For the record, it is really hard to meet timing closure in an FPGA when the samplingfrequency is higher than 100 MHz because of the combinational delays between the flip-flops (delay elements). There are strategies to work around this problem :

Split your order-2 or order-1 IIR filters in parallel filters and run them at a reduced rate and combine the outputs to get back to your original sample rate.

Or, use a technique like scattered look-ahead to increase the order of your IIR filters, from 2 to 4. Or from 1 to 2. By using clever pole-zero cancellation, you can meet the timing margin more easily. I used this technique in the past.

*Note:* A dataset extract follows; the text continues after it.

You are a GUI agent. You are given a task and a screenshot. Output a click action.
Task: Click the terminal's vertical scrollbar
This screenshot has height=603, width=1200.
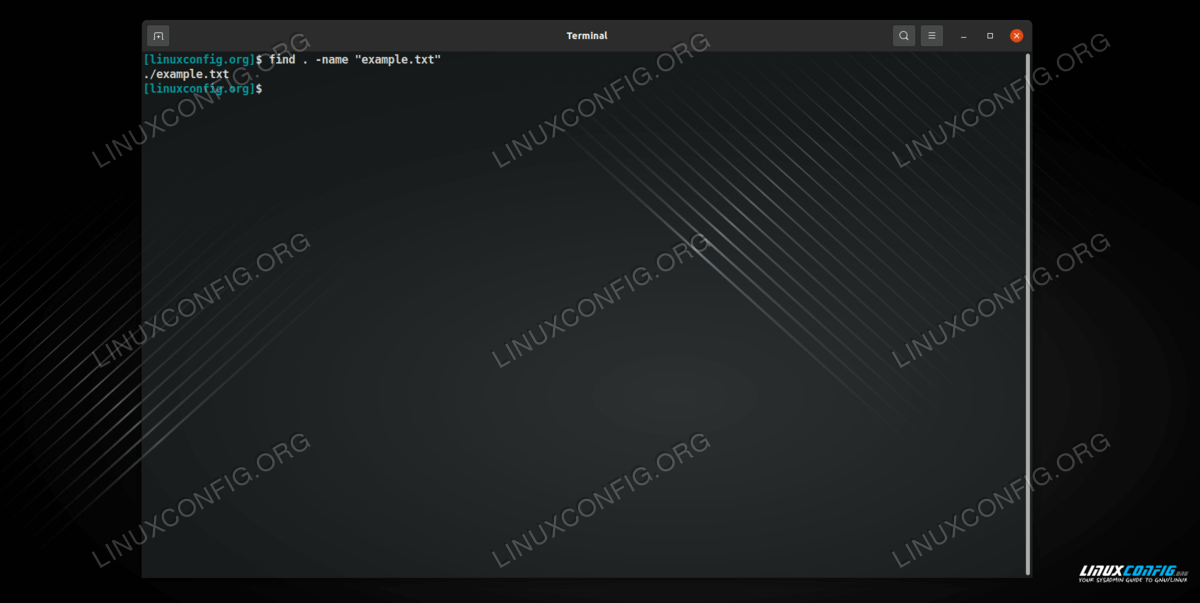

See http://people.ece.umn.edu/users/parhi/SLIDES/chap10.pdf

In the image below, I explain what causes the combinational delay for a simple IIR order-1 filter. Bottom line, the combinational delay must be less than the clock period, otherwise you will not meet timing closure. For example, if the clock is a 100 MHz and Tcomb = 25 ns, you will not be able to run this filter at 100 MHz. You will need to split it in 3 or 4 parallel filters that run at 33 MHz or 25 Mhz. Then you combine the outputs of the parallel filters back to 100 MHz.

As soon as the number of cofficients is high (assume 3 numerator coefficients and 2 denominator coefficients a1, a2), and I can assure you that meeting timing closure can be really hard. That's why these parallelized IIR filtering techniques were created.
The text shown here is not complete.